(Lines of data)
★ ★ ★ ★

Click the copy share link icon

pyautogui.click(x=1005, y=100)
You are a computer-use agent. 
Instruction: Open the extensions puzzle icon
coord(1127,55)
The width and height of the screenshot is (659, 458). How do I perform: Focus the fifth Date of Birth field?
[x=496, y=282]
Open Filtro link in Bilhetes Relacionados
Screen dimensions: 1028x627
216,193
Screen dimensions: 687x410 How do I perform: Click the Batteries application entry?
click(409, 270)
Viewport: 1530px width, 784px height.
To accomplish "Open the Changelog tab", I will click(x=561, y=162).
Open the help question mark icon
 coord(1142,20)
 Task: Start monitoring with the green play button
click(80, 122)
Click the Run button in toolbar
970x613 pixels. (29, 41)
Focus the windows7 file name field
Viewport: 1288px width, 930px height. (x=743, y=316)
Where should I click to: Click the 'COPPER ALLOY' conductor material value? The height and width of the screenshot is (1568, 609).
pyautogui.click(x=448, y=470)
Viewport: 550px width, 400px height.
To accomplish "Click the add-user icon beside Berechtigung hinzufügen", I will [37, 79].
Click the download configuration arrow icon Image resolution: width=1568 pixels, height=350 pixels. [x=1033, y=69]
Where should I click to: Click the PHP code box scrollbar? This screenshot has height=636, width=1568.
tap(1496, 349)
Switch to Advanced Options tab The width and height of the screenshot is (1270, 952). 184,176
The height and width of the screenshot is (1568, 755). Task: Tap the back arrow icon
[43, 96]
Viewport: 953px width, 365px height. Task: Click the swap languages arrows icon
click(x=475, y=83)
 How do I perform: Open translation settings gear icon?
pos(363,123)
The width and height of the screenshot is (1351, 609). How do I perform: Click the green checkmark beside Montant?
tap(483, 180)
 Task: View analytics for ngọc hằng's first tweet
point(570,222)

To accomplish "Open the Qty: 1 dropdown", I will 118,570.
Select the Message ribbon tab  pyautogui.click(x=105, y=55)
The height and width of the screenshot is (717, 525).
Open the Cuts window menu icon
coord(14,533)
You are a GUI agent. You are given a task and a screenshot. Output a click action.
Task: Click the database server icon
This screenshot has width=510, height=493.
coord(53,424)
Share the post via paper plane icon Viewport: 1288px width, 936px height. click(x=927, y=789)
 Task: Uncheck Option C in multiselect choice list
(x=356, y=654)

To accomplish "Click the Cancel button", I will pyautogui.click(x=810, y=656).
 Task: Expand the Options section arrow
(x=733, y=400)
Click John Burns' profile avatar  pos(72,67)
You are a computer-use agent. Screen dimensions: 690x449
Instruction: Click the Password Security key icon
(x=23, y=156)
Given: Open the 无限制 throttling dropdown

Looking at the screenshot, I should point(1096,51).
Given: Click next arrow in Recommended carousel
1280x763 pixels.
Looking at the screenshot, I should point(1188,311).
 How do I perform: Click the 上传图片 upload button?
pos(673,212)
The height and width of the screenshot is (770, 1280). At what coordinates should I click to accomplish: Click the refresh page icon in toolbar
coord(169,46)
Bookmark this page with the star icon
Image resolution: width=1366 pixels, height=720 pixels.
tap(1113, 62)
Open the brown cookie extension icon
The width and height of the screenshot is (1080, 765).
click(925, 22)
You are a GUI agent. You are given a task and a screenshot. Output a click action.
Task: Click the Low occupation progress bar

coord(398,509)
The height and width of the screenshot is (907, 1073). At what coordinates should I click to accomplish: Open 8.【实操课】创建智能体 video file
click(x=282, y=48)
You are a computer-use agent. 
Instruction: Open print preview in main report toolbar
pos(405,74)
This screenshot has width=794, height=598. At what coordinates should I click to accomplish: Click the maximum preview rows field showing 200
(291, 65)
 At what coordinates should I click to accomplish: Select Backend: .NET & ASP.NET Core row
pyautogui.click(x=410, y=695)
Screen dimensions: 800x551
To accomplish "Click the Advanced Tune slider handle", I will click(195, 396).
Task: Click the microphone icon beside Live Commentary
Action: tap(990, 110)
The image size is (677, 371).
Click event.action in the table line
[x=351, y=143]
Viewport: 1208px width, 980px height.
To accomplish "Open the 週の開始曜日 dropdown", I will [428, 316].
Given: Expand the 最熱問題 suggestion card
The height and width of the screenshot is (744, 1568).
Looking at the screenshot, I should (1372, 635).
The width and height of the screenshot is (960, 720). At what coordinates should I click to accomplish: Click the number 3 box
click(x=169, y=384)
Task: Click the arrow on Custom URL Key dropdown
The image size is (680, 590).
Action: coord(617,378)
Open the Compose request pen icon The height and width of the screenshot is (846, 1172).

★ ★ ★ ★

WHAT YOU SHOULD DO ->
Write out every one of the lines above again, with no changes.

TASK SOLUTION ->
Click the copy share link icon

pyautogui.click(x=1005, y=100)
You are a computer-use agent. 
Instruction: Open the extensions puzzle icon
coord(1127,55)
The width and height of the screenshot is (659, 458). How do I perform: Focus the fifth Date of Birth field?
[x=496, y=282]
Open Filtro link in Bilhetes Relacionados
Screen dimensions: 1028x627
216,193
Screen dimensions: 687x410 How do I perform: Click the Batteries application entry?
click(409, 270)
Viewport: 1530px width, 784px height.
To accomplish "Open the Changelog tab", I will click(x=561, y=162).
Open the help question mark icon
 coord(1142,20)
 Task: Start monitoring with the green play button
click(80, 122)
Click the Run button in toolbar
970x613 pixels. (29, 41)
Focus the windows7 file name field
Viewport: 1288px width, 930px height. (x=743, y=316)
Where should I click to: Click the 'COPPER ALLOY' conductor material value? The height and width of the screenshot is (1568, 609).
pyautogui.click(x=448, y=470)
Viewport: 550px width, 400px height.
To accomplish "Click the add-user icon beside Berechtigung hinzufügen", I will [37, 79].
Click the download configuration arrow icon Image resolution: width=1568 pixels, height=350 pixels. [x=1033, y=69]
Where should I click to: Click the PHP code box scrollbar? This screenshot has height=636, width=1568.
tap(1496, 349)
Switch to Advanced Options tab The width and height of the screenshot is (1270, 952). 184,176
The height and width of the screenshot is (1568, 755). Task: Tap the back arrow icon
[43, 96]
Viewport: 953px width, 365px height. Task: Click the swap languages arrows icon
click(x=475, y=83)
 How do I perform: Open translation settings gear icon?
pos(363,123)
The width and height of the screenshot is (1351, 609). How do I perform: Click the green checkmark beside Montant?
tap(483, 180)
 Task: View analytics for ngọc hằng's first tweet
point(570,222)

To accomplish "Open the Qty: 1 dropdown", I will 118,570.
Select the Message ribbon tab  pyautogui.click(x=105, y=55)
The height and width of the screenshot is (717, 525).
Open the Cuts window menu icon
coord(14,533)
You are a GUI agent. You are given a task and a screenshot. Output a click action.
Task: Click the database server icon
This screenshot has width=510, height=493.
coord(53,424)
Share the post via paper plane icon Viewport: 1288px width, 936px height. click(x=927, y=789)
 Task: Uncheck Option C in multiselect choice list
(x=356, y=654)

To accomplish "Click the Cancel button", I will pyautogui.click(x=810, y=656).
 Task: Expand the Options section arrow
(x=733, y=400)
Click John Burns' profile avatar  pos(72,67)
You are a computer-use agent. Screen dimensions: 690x449
Instruction: Click the Password Security key icon
(x=23, y=156)
Given: Open the 无限制 throttling dropdown

Looking at the screenshot, I should point(1096,51).
Given: Click next arrow in Recommended carousel
1280x763 pixels.
Looking at the screenshot, I should point(1188,311).
 How do I perform: Click the 上传图片 upload button?
pos(673,212)
The height and width of the screenshot is (770, 1280). At what coordinates should I click to accomplish: Click the refresh page icon in toolbar
coord(169,46)
Bookmark this page with the star icon
Image resolution: width=1366 pixels, height=720 pixels.
tap(1113, 62)
Open the brown cookie extension icon
The width and height of the screenshot is (1080, 765).
click(925, 22)
You are a GUI agent. You are given a task and a screenshot. Output a click action.
Task: Click the Low occupation progress bar

coord(398,509)
The height and width of the screenshot is (907, 1073). At what coordinates should I click to accomplish: Open 8.【实操课】创建智能体 video file
click(x=282, y=48)
You are a computer-use agent. 
Instruction: Open print preview in main report toolbar
pos(405,74)
This screenshot has width=794, height=598. At what coordinates should I click to accomplish: Click the maximum preview rows field showing 200
(291, 65)
 At what coordinates should I click to accomplish: Select Backend: .NET & ASP.NET Core row
pyautogui.click(x=410, y=695)
Screen dimensions: 800x551
To accomplish "Click the Advanced Tune slider handle", I will click(195, 396).
Task: Click the microphone icon beside Live Commentary
Action: tap(990, 110)
The image size is (677, 371).
Click event.action in the table line
[x=351, y=143]
Viewport: 1208px width, 980px height.
To accomplish "Open the 週の開始曜日 dropdown", I will [428, 316].
Given: Expand the 最熱問題 suggestion card
The height and width of the screenshot is (744, 1568).
Looking at the screenshot, I should (1372, 635).
The width and height of the screenshot is (960, 720). At what coordinates should I click to accomplish: Click the number 3 box
click(x=169, y=384)
Task: Click the arrow on Custom URL Key dropdown
The image size is (680, 590).
Action: coord(617,378)
Open the Compose request pen icon The height and width of the screenshot is (846, 1172).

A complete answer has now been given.